Work to be completed =
State how many lines in the records below include the word "agent". Give nothing but that number.

Available data =
::::::

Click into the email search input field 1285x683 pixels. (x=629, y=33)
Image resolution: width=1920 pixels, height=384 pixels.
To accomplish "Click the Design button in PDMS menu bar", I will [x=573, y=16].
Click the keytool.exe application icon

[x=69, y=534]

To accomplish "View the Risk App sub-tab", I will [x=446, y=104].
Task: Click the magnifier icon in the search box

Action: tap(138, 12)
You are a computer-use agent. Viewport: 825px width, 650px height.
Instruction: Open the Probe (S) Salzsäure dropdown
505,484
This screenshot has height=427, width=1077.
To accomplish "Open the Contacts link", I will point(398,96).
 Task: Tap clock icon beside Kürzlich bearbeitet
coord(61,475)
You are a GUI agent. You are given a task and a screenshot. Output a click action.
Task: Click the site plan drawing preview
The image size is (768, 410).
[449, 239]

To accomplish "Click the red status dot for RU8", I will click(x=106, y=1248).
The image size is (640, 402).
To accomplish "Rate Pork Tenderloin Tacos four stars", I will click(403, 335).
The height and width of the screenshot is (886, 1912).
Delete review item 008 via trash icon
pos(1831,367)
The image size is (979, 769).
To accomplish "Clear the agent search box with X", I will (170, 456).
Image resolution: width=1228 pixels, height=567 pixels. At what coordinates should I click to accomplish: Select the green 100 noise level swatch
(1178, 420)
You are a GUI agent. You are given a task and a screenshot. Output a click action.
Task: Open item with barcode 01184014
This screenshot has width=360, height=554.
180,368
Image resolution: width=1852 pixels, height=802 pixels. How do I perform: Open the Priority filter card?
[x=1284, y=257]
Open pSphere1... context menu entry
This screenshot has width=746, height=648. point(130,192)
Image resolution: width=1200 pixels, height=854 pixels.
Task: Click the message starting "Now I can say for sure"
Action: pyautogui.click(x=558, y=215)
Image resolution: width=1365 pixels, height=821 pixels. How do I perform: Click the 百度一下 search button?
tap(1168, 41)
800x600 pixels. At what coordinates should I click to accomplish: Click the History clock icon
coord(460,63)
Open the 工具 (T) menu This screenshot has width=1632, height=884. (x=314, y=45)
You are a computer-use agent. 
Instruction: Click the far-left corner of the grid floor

::::::

Result of the task =
5